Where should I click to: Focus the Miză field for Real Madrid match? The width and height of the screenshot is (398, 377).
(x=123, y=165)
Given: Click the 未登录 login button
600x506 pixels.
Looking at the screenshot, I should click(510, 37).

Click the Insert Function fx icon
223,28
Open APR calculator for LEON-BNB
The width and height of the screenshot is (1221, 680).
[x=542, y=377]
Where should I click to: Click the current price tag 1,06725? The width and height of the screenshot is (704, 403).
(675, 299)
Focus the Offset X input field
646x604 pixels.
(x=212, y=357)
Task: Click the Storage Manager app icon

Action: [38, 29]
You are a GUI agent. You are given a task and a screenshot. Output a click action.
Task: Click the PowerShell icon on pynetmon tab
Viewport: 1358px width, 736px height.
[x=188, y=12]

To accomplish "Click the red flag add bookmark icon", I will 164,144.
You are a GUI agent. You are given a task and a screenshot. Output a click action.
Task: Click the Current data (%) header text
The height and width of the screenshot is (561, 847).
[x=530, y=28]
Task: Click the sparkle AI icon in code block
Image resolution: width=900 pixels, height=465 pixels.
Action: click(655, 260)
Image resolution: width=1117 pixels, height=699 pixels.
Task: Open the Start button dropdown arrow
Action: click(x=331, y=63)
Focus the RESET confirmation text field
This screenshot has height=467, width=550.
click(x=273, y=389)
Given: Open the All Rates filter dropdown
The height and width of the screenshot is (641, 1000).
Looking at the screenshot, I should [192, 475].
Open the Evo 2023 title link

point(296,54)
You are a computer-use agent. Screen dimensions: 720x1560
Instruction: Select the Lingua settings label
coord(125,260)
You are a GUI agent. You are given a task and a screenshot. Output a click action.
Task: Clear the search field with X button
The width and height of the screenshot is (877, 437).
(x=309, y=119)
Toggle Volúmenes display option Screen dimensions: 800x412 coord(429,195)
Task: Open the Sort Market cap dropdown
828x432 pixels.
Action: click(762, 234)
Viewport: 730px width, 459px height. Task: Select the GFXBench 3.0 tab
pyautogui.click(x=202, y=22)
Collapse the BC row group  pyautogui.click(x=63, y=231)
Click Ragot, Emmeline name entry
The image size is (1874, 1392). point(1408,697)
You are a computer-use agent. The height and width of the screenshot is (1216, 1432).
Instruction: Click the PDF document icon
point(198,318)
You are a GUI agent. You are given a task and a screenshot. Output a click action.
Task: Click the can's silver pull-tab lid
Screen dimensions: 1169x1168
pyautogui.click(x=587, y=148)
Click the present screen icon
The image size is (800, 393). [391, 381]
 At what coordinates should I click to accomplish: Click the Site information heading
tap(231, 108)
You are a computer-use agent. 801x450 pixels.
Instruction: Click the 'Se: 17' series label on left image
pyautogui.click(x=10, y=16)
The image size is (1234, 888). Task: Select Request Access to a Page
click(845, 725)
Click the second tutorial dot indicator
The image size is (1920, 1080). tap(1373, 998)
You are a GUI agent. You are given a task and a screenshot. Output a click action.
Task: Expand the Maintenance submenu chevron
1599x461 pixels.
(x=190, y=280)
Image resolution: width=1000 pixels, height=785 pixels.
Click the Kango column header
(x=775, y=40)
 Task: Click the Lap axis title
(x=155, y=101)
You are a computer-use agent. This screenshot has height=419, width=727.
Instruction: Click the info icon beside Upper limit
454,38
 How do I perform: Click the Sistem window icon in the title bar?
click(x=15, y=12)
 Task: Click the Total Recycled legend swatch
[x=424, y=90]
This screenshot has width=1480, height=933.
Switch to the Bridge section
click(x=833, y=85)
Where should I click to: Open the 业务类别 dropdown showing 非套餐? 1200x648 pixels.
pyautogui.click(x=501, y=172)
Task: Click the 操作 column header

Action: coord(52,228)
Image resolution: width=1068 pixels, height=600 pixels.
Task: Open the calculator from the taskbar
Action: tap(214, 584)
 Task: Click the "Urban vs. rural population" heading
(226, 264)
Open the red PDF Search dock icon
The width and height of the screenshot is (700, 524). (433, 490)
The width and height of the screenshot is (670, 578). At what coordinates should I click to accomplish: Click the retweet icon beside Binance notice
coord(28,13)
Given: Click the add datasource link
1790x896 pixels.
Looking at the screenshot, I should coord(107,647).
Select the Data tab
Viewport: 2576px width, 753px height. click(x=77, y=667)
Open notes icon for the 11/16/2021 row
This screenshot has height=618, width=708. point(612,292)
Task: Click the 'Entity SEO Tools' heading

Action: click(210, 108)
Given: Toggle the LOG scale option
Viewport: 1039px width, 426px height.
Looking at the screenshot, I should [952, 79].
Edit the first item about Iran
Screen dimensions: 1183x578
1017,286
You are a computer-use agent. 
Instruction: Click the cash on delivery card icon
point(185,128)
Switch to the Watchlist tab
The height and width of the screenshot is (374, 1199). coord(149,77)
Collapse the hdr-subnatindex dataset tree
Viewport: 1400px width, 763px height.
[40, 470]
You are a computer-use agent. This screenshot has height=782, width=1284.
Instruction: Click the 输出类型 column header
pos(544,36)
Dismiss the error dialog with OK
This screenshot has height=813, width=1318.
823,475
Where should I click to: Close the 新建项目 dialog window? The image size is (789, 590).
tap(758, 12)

§ §

DIRECTIONS:
Beginning at the line that contains "Task: Click the Lap axis title", reproduce every line down to the last line of the entries above, exactly and only those.

ANSWER FOR THIS EXERCISE:
 Task: Click the Lap axis title
(x=155, y=101)
You are a computer-use agent. This screenshot has height=419, width=727.
Instruction: Click the info icon beside Upper limit
454,38
 How do I perform: Click the Sistem window icon in the title bar?
click(x=15, y=12)
 Task: Click the Total Recycled legend swatch
[x=424, y=90]
This screenshot has width=1480, height=933.
Switch to the Bridge section
click(x=833, y=85)
Where should I click to: Open the 业务类别 dropdown showing 非套餐? 1200x648 pixels.
pyautogui.click(x=501, y=172)
Task: Click the 操作 column header

Action: coord(52,228)
Image resolution: width=1068 pixels, height=600 pixels.
Task: Open the calculator from the taskbar
Action: tap(214, 584)
 Task: Click the "Urban vs. rural population" heading
(226, 264)
Open the red PDF Search dock icon
The width and height of the screenshot is (700, 524). (433, 490)
The width and height of the screenshot is (670, 578). At what coordinates should I click to accomplish: Click the retweet icon beside Binance notice
coord(28,13)
Given: Click the add datasource link
1790x896 pixels.
Looking at the screenshot, I should coord(107,647).
Select the Data tab
Viewport: 2576px width, 753px height. click(x=77, y=667)
Open notes icon for the 11/16/2021 row
This screenshot has height=618, width=708. point(612,292)
Task: Click the 'Entity SEO Tools' heading

Action: click(210, 108)
Given: Toggle the LOG scale option
Viewport: 1039px width, 426px height.
Looking at the screenshot, I should [952, 79].
Edit the first item about Iran
Screen dimensions: 1183x578
1017,286
You are a computer-use agent. 
Instruction: Click the cash on delivery card icon
point(185,128)
Switch to the Watchlist tab
The height and width of the screenshot is (374, 1199). coord(149,77)
Collapse the hdr-subnatindex dataset tree
Viewport: 1400px width, 763px height.
[40, 470]
You are a computer-use agent. This screenshot has height=782, width=1284.
Instruction: Click the 输出类型 column header
pos(544,36)
Dismiss the error dialog with OK
This screenshot has height=813, width=1318.
823,475
Where should I click to: Close the 新建项目 dialog window? The image size is (789, 590).
tap(758, 12)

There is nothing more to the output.